DPR Luncurkan Aplikasi Kegiatan Reses, Masyarakat Bisa Cek Langsung Kegiatan Anggota Dewan
Lewat aplikasi tersebut publik bisa memantau kegiatan apa saja dilakukan anggota secara transparan.
Dewan Perwakilan Rakyat (DPR) sedang membuat aplikasi laporan kegiatan reses anggota dewan atau saat turun ke daerah pemilihan (Dapil) menemui masyarakat. Lewat aplikasi tersebut publik bisa memantau kegiatan apa saja dilakukan anggota secara transparan.
"Kita sudah bikin aplikasi nih, mudah-mudahan sudah jadi. Jadi, kalau mereka klik mau anggota DPR siapa, dari partai apa, kegiatan resesnya apa, dan di mana saja,” kata Wakil Ketua DPR Sufmi Dasco kepada wartawan, Minggu (11/10).
Menurut Dasco, seluruh anggota DPR nantinya wajib mengunggah atau melaporkan kegiatan lewat aplikasi tersebut. Apabila ada kegiatan kurang, maka akan dievaluasi Mahkamah Kehormatan Dewan (MKD).

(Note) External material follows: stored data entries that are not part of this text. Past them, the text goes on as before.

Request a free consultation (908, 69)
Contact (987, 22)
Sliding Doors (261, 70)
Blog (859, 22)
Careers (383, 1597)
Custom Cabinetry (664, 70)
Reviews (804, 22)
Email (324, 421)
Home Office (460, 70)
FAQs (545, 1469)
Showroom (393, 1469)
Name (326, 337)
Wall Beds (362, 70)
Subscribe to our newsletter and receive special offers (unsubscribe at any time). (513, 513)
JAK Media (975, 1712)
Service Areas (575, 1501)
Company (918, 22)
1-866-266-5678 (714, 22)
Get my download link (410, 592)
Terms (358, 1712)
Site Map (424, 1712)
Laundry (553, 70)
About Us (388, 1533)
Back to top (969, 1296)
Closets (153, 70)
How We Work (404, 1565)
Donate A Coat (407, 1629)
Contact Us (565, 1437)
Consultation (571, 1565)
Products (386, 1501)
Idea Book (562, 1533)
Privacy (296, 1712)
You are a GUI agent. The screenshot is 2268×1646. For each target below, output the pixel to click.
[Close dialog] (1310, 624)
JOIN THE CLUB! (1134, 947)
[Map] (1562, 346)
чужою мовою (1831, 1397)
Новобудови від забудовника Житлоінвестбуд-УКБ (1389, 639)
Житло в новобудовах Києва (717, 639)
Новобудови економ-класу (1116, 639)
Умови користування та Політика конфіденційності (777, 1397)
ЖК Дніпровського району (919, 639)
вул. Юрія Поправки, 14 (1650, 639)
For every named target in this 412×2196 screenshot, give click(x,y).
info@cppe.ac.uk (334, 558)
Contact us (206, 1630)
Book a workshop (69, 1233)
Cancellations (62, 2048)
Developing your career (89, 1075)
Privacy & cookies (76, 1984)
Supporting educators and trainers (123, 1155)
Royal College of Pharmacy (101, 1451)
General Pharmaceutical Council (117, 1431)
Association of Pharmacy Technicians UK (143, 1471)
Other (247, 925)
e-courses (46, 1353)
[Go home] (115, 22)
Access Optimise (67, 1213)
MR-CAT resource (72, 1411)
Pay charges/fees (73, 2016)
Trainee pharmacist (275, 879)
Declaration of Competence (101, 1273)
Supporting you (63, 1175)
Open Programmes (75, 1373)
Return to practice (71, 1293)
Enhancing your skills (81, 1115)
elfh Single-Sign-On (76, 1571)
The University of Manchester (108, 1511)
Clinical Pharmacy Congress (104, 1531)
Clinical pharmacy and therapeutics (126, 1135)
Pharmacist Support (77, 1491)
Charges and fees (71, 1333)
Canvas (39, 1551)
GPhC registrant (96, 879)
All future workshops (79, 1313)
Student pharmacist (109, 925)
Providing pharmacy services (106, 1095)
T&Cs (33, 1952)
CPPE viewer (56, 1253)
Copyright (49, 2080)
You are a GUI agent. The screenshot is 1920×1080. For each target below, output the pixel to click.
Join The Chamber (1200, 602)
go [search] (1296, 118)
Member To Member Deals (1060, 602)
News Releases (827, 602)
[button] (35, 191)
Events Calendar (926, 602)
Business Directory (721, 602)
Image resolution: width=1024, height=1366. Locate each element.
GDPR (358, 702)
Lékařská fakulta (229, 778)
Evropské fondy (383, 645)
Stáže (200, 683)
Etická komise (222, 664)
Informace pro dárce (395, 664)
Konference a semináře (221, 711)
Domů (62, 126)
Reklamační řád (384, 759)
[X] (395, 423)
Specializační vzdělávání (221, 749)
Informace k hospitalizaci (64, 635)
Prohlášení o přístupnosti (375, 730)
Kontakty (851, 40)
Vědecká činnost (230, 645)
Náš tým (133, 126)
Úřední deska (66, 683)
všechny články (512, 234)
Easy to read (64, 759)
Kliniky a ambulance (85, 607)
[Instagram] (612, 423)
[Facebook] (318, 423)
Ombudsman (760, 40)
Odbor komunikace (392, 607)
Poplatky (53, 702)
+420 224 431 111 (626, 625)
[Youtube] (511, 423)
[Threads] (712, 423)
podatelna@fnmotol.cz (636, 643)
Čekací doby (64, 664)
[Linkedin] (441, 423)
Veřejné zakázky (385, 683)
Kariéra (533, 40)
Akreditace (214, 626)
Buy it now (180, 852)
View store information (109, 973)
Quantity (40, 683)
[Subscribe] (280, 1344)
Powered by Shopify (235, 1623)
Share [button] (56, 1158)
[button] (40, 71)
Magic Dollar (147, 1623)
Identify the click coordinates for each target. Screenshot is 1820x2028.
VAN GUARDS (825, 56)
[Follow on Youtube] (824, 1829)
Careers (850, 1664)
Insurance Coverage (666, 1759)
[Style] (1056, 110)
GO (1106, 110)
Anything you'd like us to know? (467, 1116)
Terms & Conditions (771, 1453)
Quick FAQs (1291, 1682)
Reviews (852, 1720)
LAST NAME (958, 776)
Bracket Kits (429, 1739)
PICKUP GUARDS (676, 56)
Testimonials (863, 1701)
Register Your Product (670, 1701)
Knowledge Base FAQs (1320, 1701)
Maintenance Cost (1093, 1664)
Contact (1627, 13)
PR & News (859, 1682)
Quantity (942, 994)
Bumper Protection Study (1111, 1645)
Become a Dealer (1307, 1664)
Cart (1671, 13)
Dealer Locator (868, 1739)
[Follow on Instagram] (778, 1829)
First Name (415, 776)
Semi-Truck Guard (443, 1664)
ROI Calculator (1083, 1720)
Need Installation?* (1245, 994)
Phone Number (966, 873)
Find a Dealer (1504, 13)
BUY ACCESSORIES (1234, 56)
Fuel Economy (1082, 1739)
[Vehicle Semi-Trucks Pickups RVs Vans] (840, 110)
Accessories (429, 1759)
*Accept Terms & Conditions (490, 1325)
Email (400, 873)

"Kalau dia (kegiatannya) kurang atau enggak ini, nanti MKD yang evaluasi, kalau ada yang laporin," kata Dasco.
Dana Reses DPR Naik
Sebelumnya, Wakil Ketua DPR Sufmi Dasco Ahmad bersuara soal kabar dana reses naik bagi setiap wakil rakyat periode 2024-2029. Dari periode sebelumnya Rp400 juta menjadi Rp702 juta.
Menurut Dasco, dana itu bukan naik namun mengalami penyesuaian seiring dengan bertambahnya indeks kegiatan dan jumlah titik kunjungan. Sehingga dana reses diusulkan mengalami penyesuaian menjadi Rp702 juta.
"Sekretariat Jenderal 2024-2029 itu diputuskan bahwa indeks kegiatan dan titik reses itu jumlah kunjungannya ditambah, di dapilnya (para anggota dewan). Jadi hal itu (menjadi) kebijakan baru periode ini," ujar Dasco kepada awak media di Jakarta, Sabtu (11/9).
Dari keputusan itu, Dasco mengatakan, sejak Januari 2025, pihak Sekretariat Jenderal DPR RI mengusulkan dana reses disesuaikan menjadi Rp702 juta per anggota kepada Kementerian Keuangan. Namun hal itu baru disetujui pada Mei 2025.
"Karena (angka Rp702 juta) baru disetujui bulan Mei 2025 maka dari Januari sampai Mei masih pakai Rp400 juta, tapi bukan tiap bulan ini ya, ini (dana) reses. Jadi memang kita bukan naik tapi ada penambahan indeks dan penambahan titik. Karena itu, sejak Januari-Mei 2025, dana reses anggota masih menggunakan besaran periode sebelumnya, yaitu Rp400 juta," Dasco menandasi.
Sebagai informasi, dana reses adalah dana yang membiayai kegiatan anggota dewan selama masa reses. Reses adalah kegiatan anggota dewan di luar sidang ketika mereka kembali ke daerah pemilihannya (dapil) untuk menyerap aspirasi masyarakat.